Today I woke up nervous. My fear was strong this morning as I got ready to go.  As we all met up we chatted about our fears and how we all almost didn't go. Once we all arrived, we headed up to the trail. We took a gravel road that was a bit of a climb. No one tried to outshine anyone else. Everyone just took their time and chatted and encouraged each other. It was such a nice ride up. When we got to the trail, we got instructions from Mary and started down the path. We stopped and regrouped before the technical turns on the path began. I'm not going to lie. The turns were scary and trying to pick a line is tricky when you can't seem to take your eyes off your front tire, fearful that some rogue root or rock will suddenly leap off the trail and attack you. Mary gave us tips like not to run over sticks bigger than your finger, or don't run over loose rocks bigger than your fist (known as baby heads). As the morning progressed, I noticed that with each conquered obstacle my confidence increased. Not enough to do anything stupid, but enough that I was getting a little more out of my head and a little more into the trail. The more I got out of my head, the more the fear began to dissipate.

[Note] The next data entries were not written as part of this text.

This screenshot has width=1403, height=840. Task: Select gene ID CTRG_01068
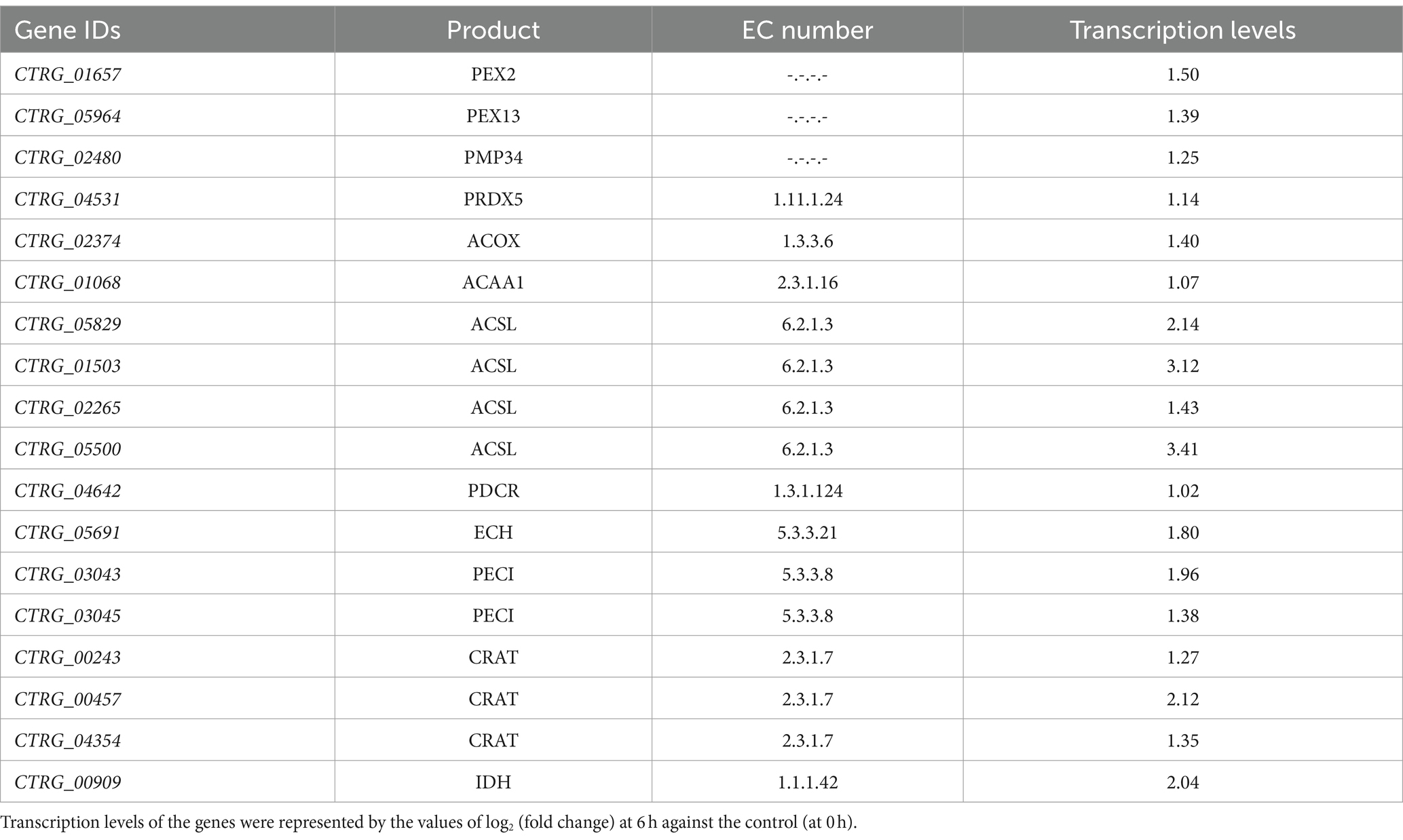[68, 283]
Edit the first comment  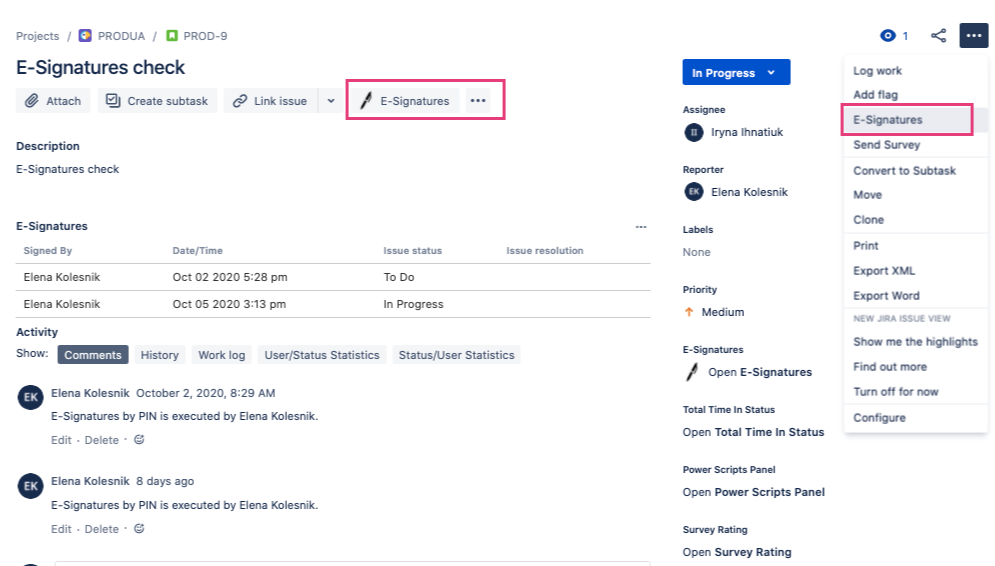click(61, 440)

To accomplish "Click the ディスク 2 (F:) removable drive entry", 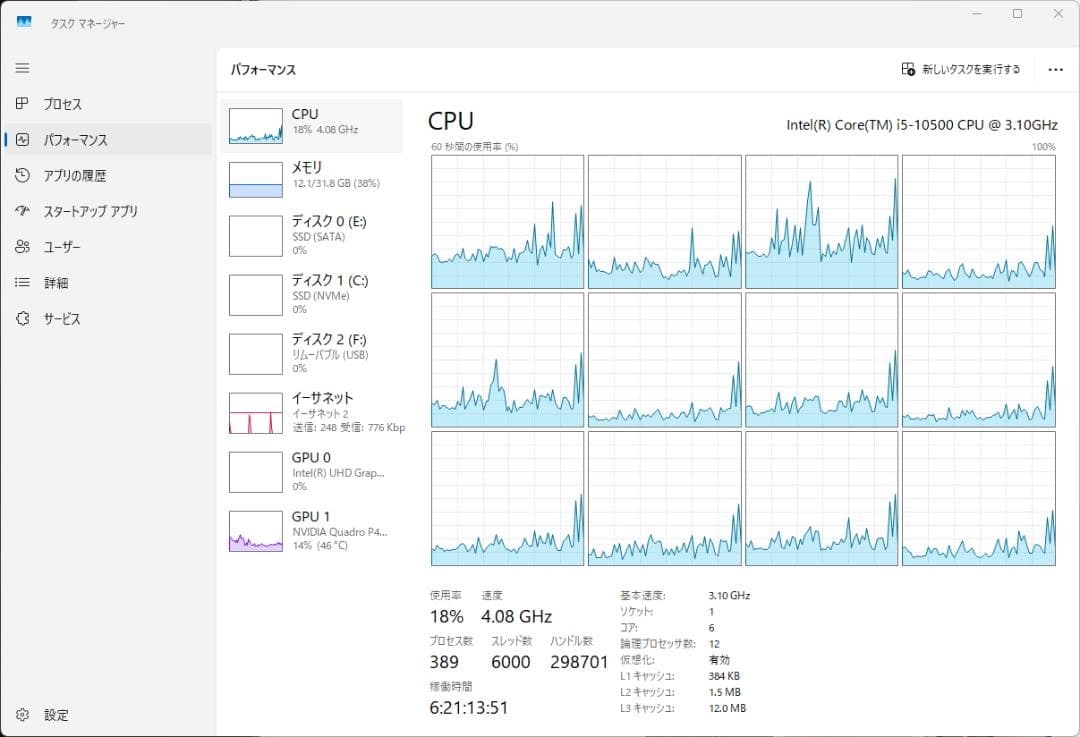I will point(310,352).
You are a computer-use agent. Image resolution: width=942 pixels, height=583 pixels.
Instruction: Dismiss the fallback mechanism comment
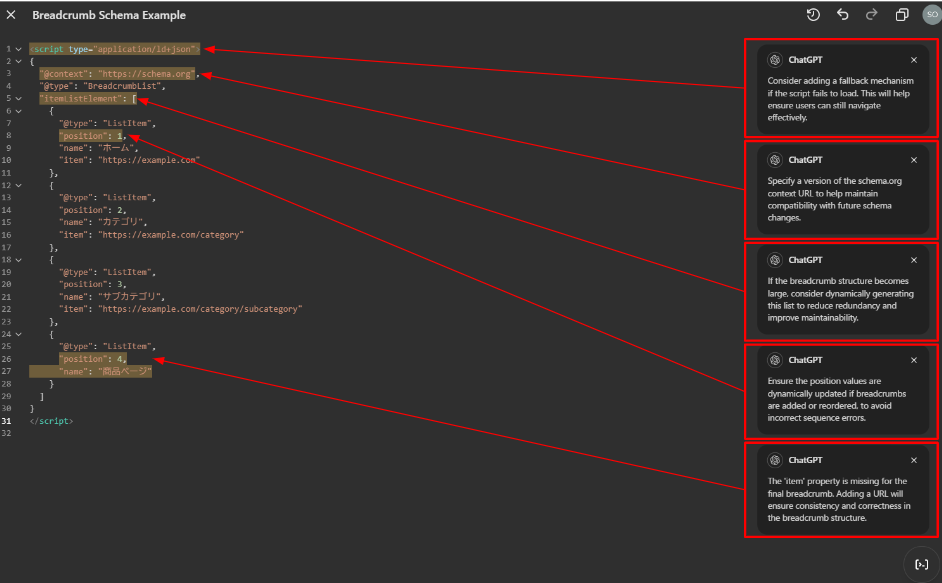[x=913, y=60]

I'm not going to lie. There were crashes and tears. Not mine today, but we were such a tight group, when someone got hurt or went down, everyone was there to rally around them. It was the most supportive group of women I have ever met. We all vowed to keep in touch and I honestly hope that this is the case. Because when you all go through something like that together, when you all face your fears and support each other, then it forms a bond that I hope continues on.

I also am pleased to report a renewed love affair with my bike. I can't believe that I had forgotten how much fun it is to be out in nature riding a bike. As Humphrey Bogart said at the end of Casablanca, "I think this is the beginning of a beautiful friendship."